In February 1974, on the Revsons’ 10th wedding anniversary, Charles presented Lyn with a tin can—tin being the traditional gift for a decade of marriage—containing $30,000 and five jeweled Van Cleef & Arpels entwined-hearts bracelets, presumably to symbolize the five members of her family. Charles then kissed Lyn good-bye and went to his office. An hour later, she received a call from his lawyer. “Charles wants a divorce,” the lawyer said. Lyn was 42, and her life would never really be the same.
Some say Revson, who died a year later of pancreatic cancer, knew he was ill and simply did not want to leave Lyn his $100 million fortune. Others speculated—incorrectly—that he was having an affair with Lauren Hutton. Still others maintained that the two had simply drifted apart. While gossip columns inflated the divorce settlement to as much as $28 million, Lyn probably received, due to the prenuptial agreement, something closer to $12.5 million, which included $2.5 million in jewelry.

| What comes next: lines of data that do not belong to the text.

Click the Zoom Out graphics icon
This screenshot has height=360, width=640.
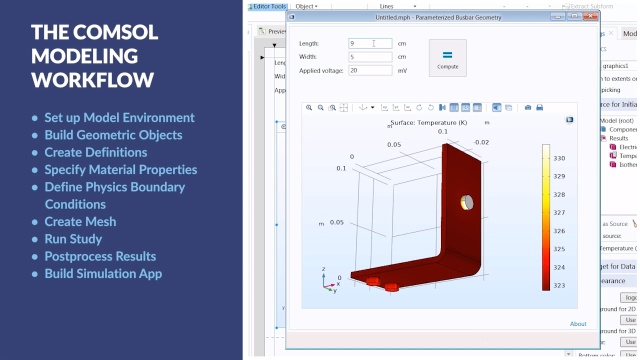pyautogui.click(x=321, y=108)
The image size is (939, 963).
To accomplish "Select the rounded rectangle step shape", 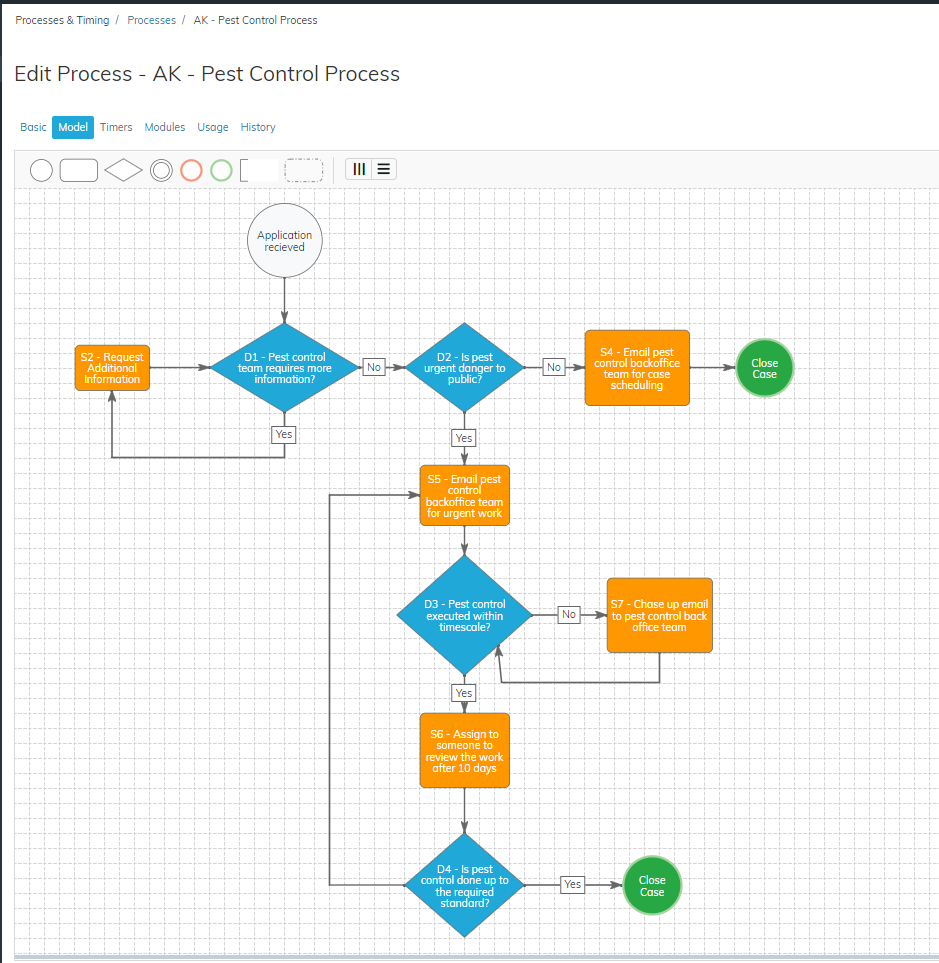I will click(79, 170).
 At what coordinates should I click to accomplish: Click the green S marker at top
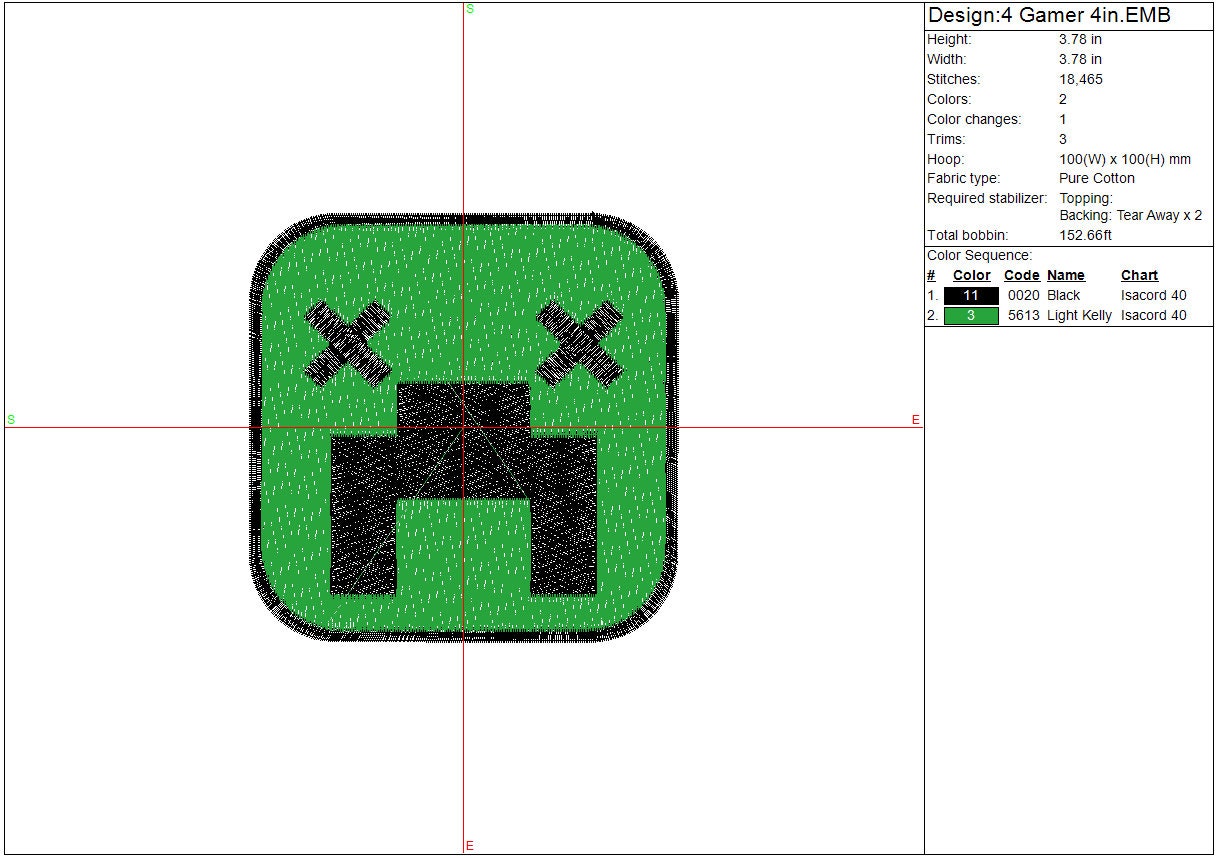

Lyn moved to a 12-room apartment decorated by Mark Hampton in a more feminine style: The furniture was mostly white and gold, and the rooms showcased Lyn’s amazing skill at needlepoint, spotlighting an elaborate Chinese screen and several intricate rugs. In 1977, at the urging of Lee Guber—Barbara Walters’s ex-husband and Lyn’s then boyfriend—Lyn began dictating a book about her knowledge of personal style. The cover portrait, shot by Avedon, depicts her as a windswept natural beauty with a freckled nose. She wrote of her love of the sun, of her system of dressing for any occasion, of her pride in her children. She came across as very practical: Find your best look and stick with it; stay away from “gimmicky” clothes; and “know if you’re a bore and what to do about it.” She addressed the question of marijuana (this was, after all, the seventies) and peppered the prose with photographs of her still glorious post-Revson life. Revson, however, was never mentioned.
For the last four years of her life, Lyn lived in the much smaller rental apartment where she died last summer. Some of her furniture—in addition to the two Warhol portraits she commissioned from the artist in the early eighties—traveled to her new home with her, though over the years she sold or donated many of her jewels and much of her wardrobe. What remained, however, is extraordinary; much of it—including a Galanos black lace tunic, a blue Hermès mink, and handmade lingerie from Juel Park—is now being sold by Cameron Silver at Decades in Los Angeles.